C. Tietjen, an employe of the Buffalo Brewing Company, has come to the relief of Mrs. Elizabeth Buck, the mother of a family of five children, residing at 1802 Q street, who is in destitute circumstances and bedridden with cancer of the breast. Mr. Tietjen is the owner of a fine piano, which he offers at raffle for $500 for the benefit of Mrs. Buck and her children, knowing them to be worthy objects of charity. 
The family were deserted by the husband and father a year ago. This is one of the cases that appeals to the heart of every person who has a thought above his own comfort and well-being. The $500 worth of tickets in the piano raffle should be applied for eagerly.

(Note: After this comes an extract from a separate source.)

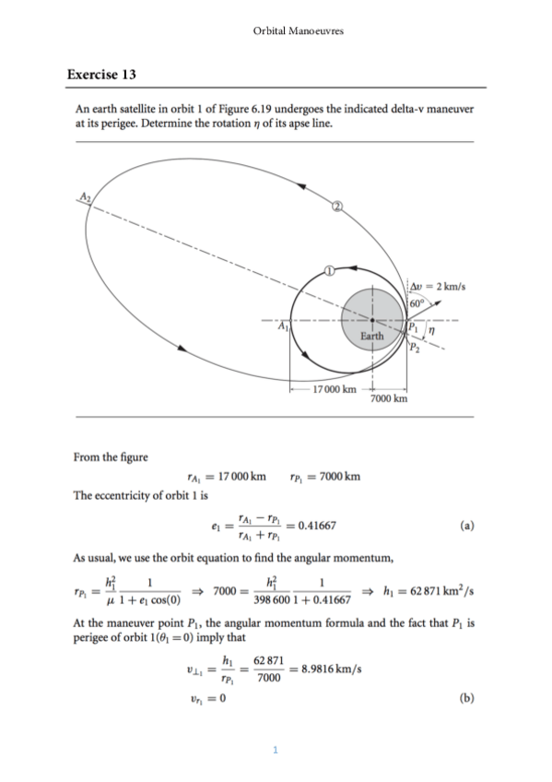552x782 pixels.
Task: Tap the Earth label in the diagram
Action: click(371, 336)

From the Sacramento Daily Union, Volume 84, Number 102, 17 December 1892 --

A Mother and Her Five Children Have a Narrow Escape. 
An Exploding Lamp Sets Fire to Their house-The Family Rendered Destitute
Mrs. Buck, a widow, and her five children had a narrow escape from a terrible fate at 3 o'clock yesterday morning, the house occupied by them at Eighteenth and U streets having caught fire in such a way that the occupants barely escaped in their night-clothes. 
Mrs. Buck had been in the habit of keeping a kerosene lamp burning low in her bedroom, and at the hour named it exploded, setting fire to the beds and the room. The screams of the woman and children aroused Carsten Tietjen, a lodger, who also had barely time to escape in his night-clothes, and in this condition he ran to the Buffalo Brewery, several blocks away, and turned in an alarm. 
In tho meantime Mrs. Buck was engaged in getting her children out of the burning building, and their escape was almost miraculous. The night was bitter cold—the coldest of the season—and the little ones were nearly frozen before they were able to reach the shelter of a neighbor's house. 
The Fire Department responded promptly to the alarm, but owing to the long run the house was nearly destroyed when the firemen reached the spot. Nothing but a couple of trunks were saved the burning building. The latter was owned by Thomas Kenny. It was valued at $1200 and was insured for $700. 
Aside from the physical suffering to which Mrs. Buck and her five children were subjected at the time, the family's loss is complete, not even their clothing being saved. Our citizens have always been prompt to respond to calls for relief when people in distant places had been rendered destitute by fire or flood, and it would seem that here is a most deserving case right at home where help is needed. 
A remarkable correspondence of occurences one year apart.  Carsten Tietjen was originally married to Mary Goebel (1854-1888).  A widower, the record shows Mr. Tietjen eventually married the Mrs. Elizabeth Buck, the subject of the two articles above.  Because Carsten Tietjen went on to own his own saloon, my premonition is that there is a wealth of records surviving him.  I am just beginning.

Carsten Tietjen was my wife's 2xg-grandfather.

Copyright © 2014 by Kevin W. Walker

1 comment:

  1. Yes, this is a very interesting story. My husband's great-great grandmother was Elizabeth Buck. Note that shortly after this, she divorced her husband, David Buck.